ACTION ITEM — Each entry has to be reproduced in full, exactly as given.

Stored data
+-------+
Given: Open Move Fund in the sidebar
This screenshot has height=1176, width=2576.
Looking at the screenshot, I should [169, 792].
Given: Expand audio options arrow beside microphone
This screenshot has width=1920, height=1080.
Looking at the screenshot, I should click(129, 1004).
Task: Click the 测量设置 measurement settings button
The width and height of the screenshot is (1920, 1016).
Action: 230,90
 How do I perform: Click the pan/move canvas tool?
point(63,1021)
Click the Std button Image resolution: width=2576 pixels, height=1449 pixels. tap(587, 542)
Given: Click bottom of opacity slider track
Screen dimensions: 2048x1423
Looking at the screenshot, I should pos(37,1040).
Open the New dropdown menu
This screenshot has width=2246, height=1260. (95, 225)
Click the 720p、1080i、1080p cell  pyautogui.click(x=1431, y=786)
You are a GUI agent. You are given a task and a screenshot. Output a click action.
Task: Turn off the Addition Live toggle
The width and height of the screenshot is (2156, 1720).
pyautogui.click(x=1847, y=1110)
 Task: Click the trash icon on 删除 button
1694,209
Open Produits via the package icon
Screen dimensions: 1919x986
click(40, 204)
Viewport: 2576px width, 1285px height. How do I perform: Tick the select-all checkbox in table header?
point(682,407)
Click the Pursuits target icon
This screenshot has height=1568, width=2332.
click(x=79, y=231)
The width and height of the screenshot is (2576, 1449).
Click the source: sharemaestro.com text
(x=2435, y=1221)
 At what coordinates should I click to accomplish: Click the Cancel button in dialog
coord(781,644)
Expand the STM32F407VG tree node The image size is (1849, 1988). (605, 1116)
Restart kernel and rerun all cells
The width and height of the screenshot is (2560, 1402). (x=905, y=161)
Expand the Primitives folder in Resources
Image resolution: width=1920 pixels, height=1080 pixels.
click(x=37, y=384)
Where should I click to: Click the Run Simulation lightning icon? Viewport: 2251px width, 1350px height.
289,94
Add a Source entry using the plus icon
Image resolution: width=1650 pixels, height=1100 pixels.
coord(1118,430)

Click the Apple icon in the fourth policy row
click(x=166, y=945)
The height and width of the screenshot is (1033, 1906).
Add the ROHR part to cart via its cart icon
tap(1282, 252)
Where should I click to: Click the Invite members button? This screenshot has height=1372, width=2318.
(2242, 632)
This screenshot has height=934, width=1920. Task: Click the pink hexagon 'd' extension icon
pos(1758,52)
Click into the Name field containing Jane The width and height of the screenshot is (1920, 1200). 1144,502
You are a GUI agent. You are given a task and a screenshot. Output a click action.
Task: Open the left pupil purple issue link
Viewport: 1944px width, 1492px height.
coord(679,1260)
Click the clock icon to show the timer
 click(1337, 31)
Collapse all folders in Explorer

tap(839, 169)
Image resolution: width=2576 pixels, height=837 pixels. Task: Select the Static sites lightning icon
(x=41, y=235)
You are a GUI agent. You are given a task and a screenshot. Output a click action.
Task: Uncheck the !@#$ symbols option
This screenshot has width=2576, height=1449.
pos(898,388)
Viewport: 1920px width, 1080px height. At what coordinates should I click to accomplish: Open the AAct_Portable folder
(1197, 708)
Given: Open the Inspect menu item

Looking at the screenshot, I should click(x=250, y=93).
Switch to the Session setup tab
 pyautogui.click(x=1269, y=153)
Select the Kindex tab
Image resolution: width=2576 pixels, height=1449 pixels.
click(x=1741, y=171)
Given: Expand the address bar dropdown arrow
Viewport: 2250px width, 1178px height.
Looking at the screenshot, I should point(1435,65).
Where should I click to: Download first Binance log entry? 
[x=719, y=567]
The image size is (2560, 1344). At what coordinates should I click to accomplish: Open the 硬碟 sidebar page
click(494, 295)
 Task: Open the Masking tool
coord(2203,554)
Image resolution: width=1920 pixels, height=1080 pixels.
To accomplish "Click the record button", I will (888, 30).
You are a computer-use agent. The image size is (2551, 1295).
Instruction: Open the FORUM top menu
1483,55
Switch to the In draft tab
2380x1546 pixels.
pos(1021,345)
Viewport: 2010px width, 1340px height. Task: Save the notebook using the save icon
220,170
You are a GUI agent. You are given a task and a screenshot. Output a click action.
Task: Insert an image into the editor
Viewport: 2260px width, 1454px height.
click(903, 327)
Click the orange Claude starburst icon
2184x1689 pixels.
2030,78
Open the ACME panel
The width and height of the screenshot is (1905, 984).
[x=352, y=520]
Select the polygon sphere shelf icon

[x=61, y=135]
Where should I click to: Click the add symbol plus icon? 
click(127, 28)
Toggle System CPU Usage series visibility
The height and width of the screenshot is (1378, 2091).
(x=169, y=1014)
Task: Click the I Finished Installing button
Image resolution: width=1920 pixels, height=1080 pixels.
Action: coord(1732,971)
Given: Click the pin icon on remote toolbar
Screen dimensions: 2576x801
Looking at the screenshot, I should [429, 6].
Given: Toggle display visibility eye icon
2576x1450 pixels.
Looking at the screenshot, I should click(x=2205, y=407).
+-------+
REPLY TO THE EXERCISE —
Given: Open Move Fund in the sidebar
This screenshot has height=1176, width=2576.
Looking at the screenshot, I should [169, 792].
Given: Expand audio options arrow beside microphone
This screenshot has width=1920, height=1080.
Looking at the screenshot, I should click(129, 1004).
Task: Click the 测量设置 measurement settings button
The width and height of the screenshot is (1920, 1016).
Action: 230,90
 How do I perform: Click the pan/move canvas tool?
point(63,1021)
Click the Std button Image resolution: width=2576 pixels, height=1449 pixels. tap(587, 542)
Given: Click bottom of opacity slider track
Screen dimensions: 2048x1423
Looking at the screenshot, I should pos(37,1040).
Open the New dropdown menu
This screenshot has width=2246, height=1260. (95, 225)
Click the 720p、1080i、1080p cell  pyautogui.click(x=1431, y=786)
You are a GUI agent. You are given a task and a screenshot. Output a click action.
Task: Turn off the Addition Live toggle
The width and height of the screenshot is (2156, 1720).
pyautogui.click(x=1847, y=1110)
 Task: Click the trash icon on 删除 button
1694,209
Open Produits via the package icon
Screen dimensions: 1919x986
click(40, 204)
Viewport: 2576px width, 1285px height. How do I perform: Tick the select-all checkbox in table header?
point(682,407)
Click the Pursuits target icon
This screenshot has height=1568, width=2332.
click(x=79, y=231)
The width and height of the screenshot is (2576, 1449).
Click the source: sharemaestro.com text
(x=2435, y=1221)
 At what coordinates should I click to accomplish: Click the Cancel button in dialog
coord(781,644)
Expand the STM32F407VG tree node The image size is (1849, 1988). (605, 1116)
Restart kernel and rerun all cells
The width and height of the screenshot is (2560, 1402). (x=905, y=161)
Expand the Primitives folder in Resources
Image resolution: width=1920 pixels, height=1080 pixels.
click(x=37, y=384)
Where should I click to: Click the Run Simulation lightning icon? Viewport: 2251px width, 1350px height.
289,94
Add a Source entry using the plus icon
Image resolution: width=1650 pixels, height=1100 pixels.
coord(1118,430)

Click the Apple icon in the fourth policy row
click(x=166, y=945)
The height and width of the screenshot is (1033, 1906).
Add the ROHR part to cart via its cart icon
tap(1282, 252)
Where should I click to: Click the Invite members button? This screenshot has height=1372, width=2318.
(2242, 632)
This screenshot has height=934, width=1920. Task: Click the pink hexagon 'd' extension icon
pos(1758,52)
Click into the Name field containing Jane The width and height of the screenshot is (1920, 1200). 1144,502
You are a GUI agent. You are given a task and a screenshot. Output a click action.
Task: Open the left pupil purple issue link
Viewport: 1944px width, 1492px height.
coord(679,1260)
Click the clock icon to show the timer
 click(1337, 31)
Collapse all folders in Explorer

tap(839, 169)
Image resolution: width=2576 pixels, height=837 pixels. Task: Select the Static sites lightning icon
(x=41, y=235)
You are a GUI agent. You are given a task and a screenshot. Output a click action.
Task: Uncheck the !@#$ symbols option
This screenshot has width=2576, height=1449.
pos(898,388)
Viewport: 1920px width, 1080px height. At what coordinates should I click to accomplish: Open the AAct_Portable folder
(1197, 708)
Given: Open the Inspect menu item

Looking at the screenshot, I should click(x=250, y=93).
Switch to the Session setup tab
 pyautogui.click(x=1269, y=153)
Select the Kindex tab
Image resolution: width=2576 pixels, height=1449 pixels.
click(x=1741, y=171)
Given: Expand the address bar dropdown arrow
Viewport: 2250px width, 1178px height.
Looking at the screenshot, I should point(1435,65).
Where should I click to: Download first Binance log entry? 
[x=719, y=567]
The image size is (2560, 1344). At what coordinates should I click to accomplish: Open the 硬碟 sidebar page
click(494, 295)
 Task: Open the Masking tool
coord(2203,554)
Image resolution: width=1920 pixels, height=1080 pixels.
To accomplish "Click the record button", I will (888, 30).
You are a computer-use agent. The image size is (2551, 1295).
Instruction: Open the FORUM top menu
1483,55
Switch to the In draft tab
2380x1546 pixels.
pos(1021,345)
Viewport: 2010px width, 1340px height. Task: Save the notebook using the save icon
220,170
You are a GUI agent. You are given a task and a screenshot. Output a click action.
Task: Insert an image into the editor
Viewport: 2260px width, 1454px height.
click(903, 327)
Click the orange Claude starburst icon
2184x1689 pixels.
2030,78
Open the ACME panel
The width and height of the screenshot is (1905, 984).
[x=352, y=520]
Select the polygon sphere shelf icon

[x=61, y=135]
Where should I click to: Click the add symbol plus icon? 
click(127, 28)
Toggle System CPU Usage series visibility
The height and width of the screenshot is (1378, 2091).
(x=169, y=1014)
Task: Click the I Finished Installing button
Image resolution: width=1920 pixels, height=1080 pixels.
Action: coord(1732,971)
Given: Click the pin icon on remote toolbar
Screen dimensions: 2576x801
Looking at the screenshot, I should [429, 6].
Given: Toggle display visibility eye icon
2576x1450 pixels.
Looking at the screenshot, I should click(x=2205, y=407).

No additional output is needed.